Tres eran también los principales problemas españoles cuando Juan Carlos recibió la corona que le había devuelto el franquismo tras el fallecimiento del dictador. La recuperación plena de las libertades políticas, el modelo socioeconómico y el reconocimiento de la plurinacionalidad. Sea cual sea el juicio que pueda merecer el anterior Jefe del Estado,  el hecho cierto es que, para bien o para mal, nunca permaneció mudo, ciego o sordo. Ni mucho menos limitó su punto de vista a los de los de Adolfo Suárez y Manuel Fraga, sino que se esforzó en incluir los de Felipe González y Santiago Carrillo. Se arremangó tanto que, incluso, llegó a reconocer la Generalitat de Josep Tarradellas antes de  que fuese redactada la Constitución de 1978. Nada de ello hubiese sido posible si Juan Carlos no hubiese despedido ipso facto a Arias Navarro, con aquella fulminante sentencia, publicada en el New York Times, con la que lo definía: "es un desastre sin paliativos".

Tan cierto es que en toda monarquía constitucional siempre el rey reina, pero no gobierna, como que , en tanto que Jefe de Estado de todos los españoles, no debe aparecer como Jefe de Estado de tan sólo una parte de los ciudadanos. Si guarda silencio sobre los graves escándalos de corrupción, que van a llevar al presidente del Gobierno a tener que declarar ante la  misma Audiencia Nacional, o sobre la desigualdad social in crescendo, propiciada por una política económica ajena a los intereses de la mayoría, corre el  serio riesgo de la desafección. Que en el caso concreto de las tres nacionalidades históricas– Cataluña, Euskadi y Galicia– puede conducir a poner en cuestión, como está ocurriendo hoy en la sociedad catalana, la unidad del Estado español y la propia unidad en la Corona de la que hablan no pocos nacionalistas.

Nacido de una revuelta palaciega apoyada por el bipartidismo dinástico, que le traspasó el cetro de Juan Carlos, Felipe VI lo tiene mucho más fácil que su padre, quien tuvo que sortear las intrigas de los clanes franquistas para hacerse con la corona que le fuera hurtada a su abuelo don Juan por Franco. Abrazarse hoy a Rajoy, sería volver a reincidir en aquel error Berenguer,  el apellido del último presidente de Gobierno, de su bisabuelo Alfonso XIII , justo un año antes de la proclamación de la II República. De no arremangarse ahora, la interrogante sobre la utilidad de la forma monárquica del estado acabará convirtiéndose en una cuestión de Estado. Máxime en un país como España donde el sentimiento monárquico brilla por su ausencia. Es evidente que la relativa aceptación de la institución por parte de un sector de la sociedad, proviene precisamente de ese rey arremangado que ha sido  Juan Carlos I.

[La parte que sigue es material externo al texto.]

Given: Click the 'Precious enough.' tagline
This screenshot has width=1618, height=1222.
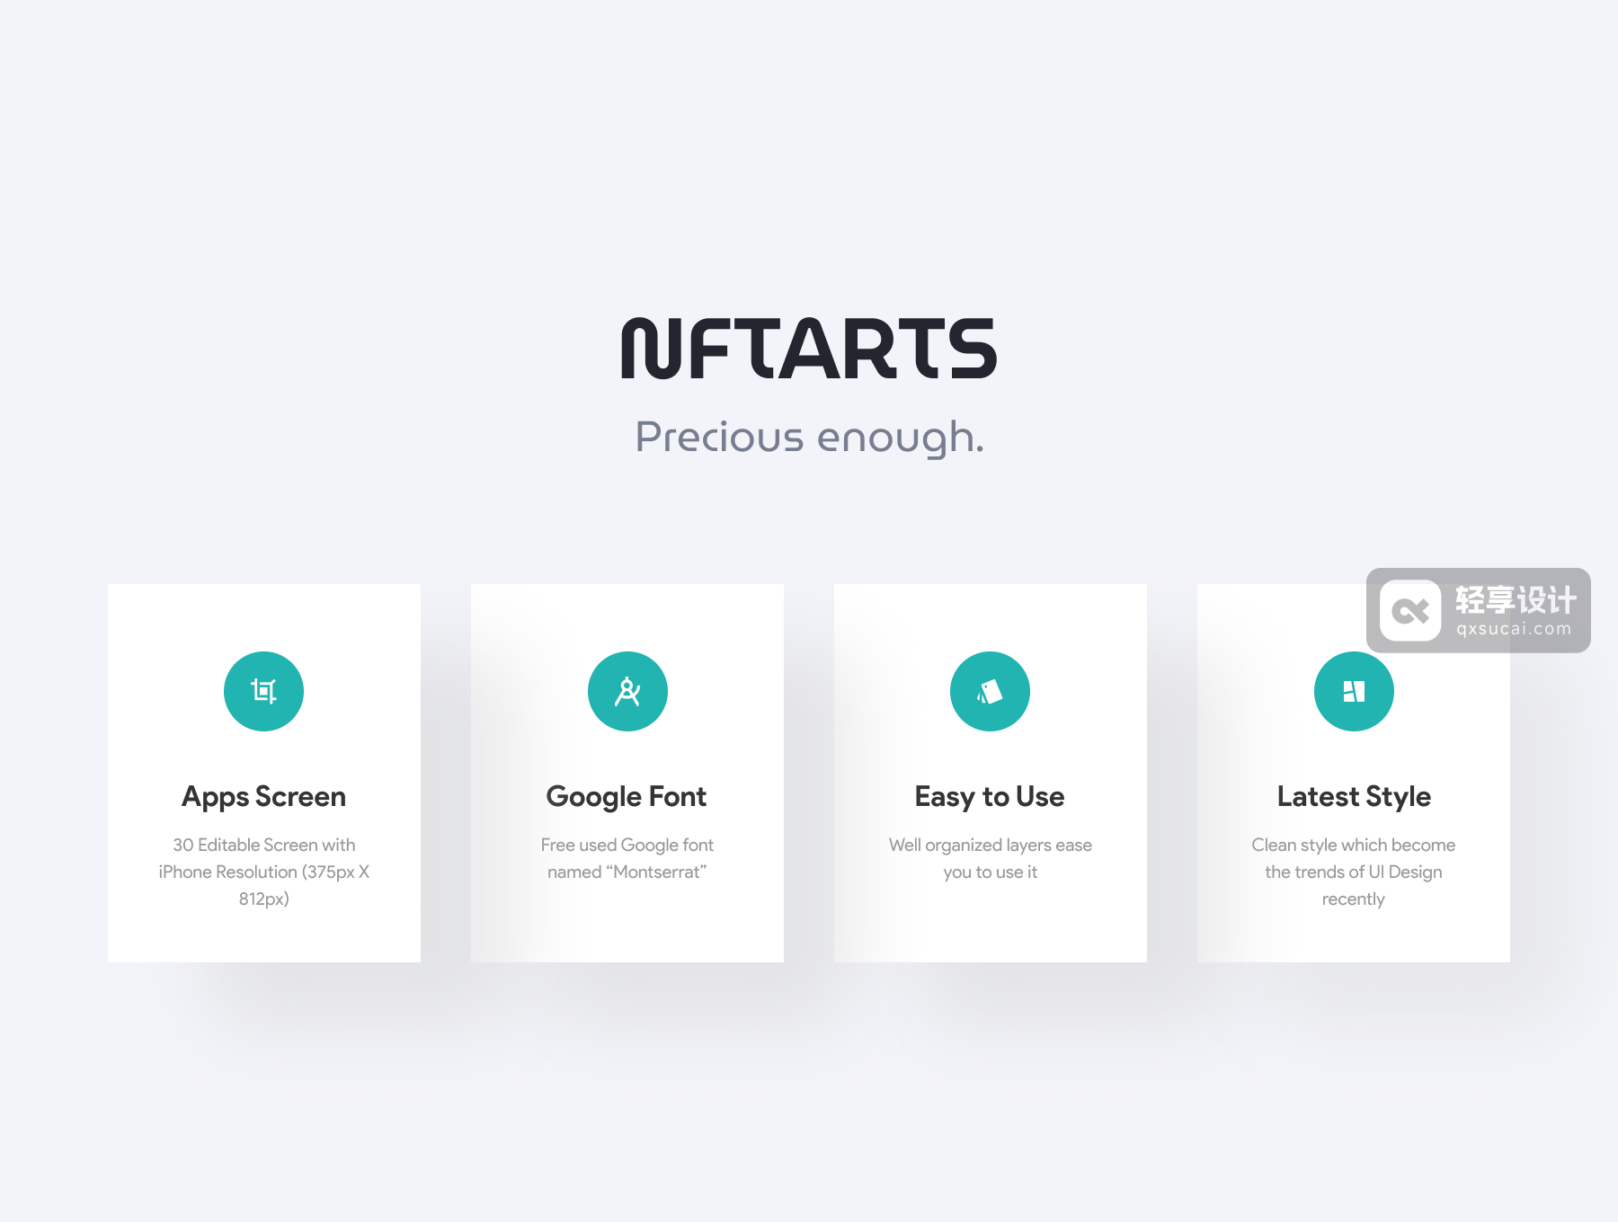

Que nadie se llame a engaño. En poco más de siglo y medio, las mismas clases dominantes han despedido a tres reyes en las personas de Isabel II, Amadeo de Saboya y Alfonso XIII y han vuelto a reinstaurar doblemente a los Borbones. Los dos grandes líderes de la derecha del siglo XX, tanto Gil Robles como Franco, eran accidentalistas en lo referente a la forma del Estado y su apoyo a la Monarquía no fue más que funcional. Por lo tanto, Felipe VI tiene que ganarse la Corona como se la ganó  Juan Carlos, en aquella célebre frase, que bastante oportunamente ha recordado Pablo Iglesias, cuando afirmó que quería "ser el rey de una República". Por ello, esta voz de alarma del líder de Podemos es más que oportuna, en un momento en el que la torpe corte madrileña de la Zarzuela ha decidido mantener aislado a Felipe VI de los problemas de las sociedad española, tal y como ha quedado reflejado en su discurso. O los valores republicanos se incrustan en la Monarquía o acabarán por encontrarse en el pacto de San Sebastián que precedió a la II República.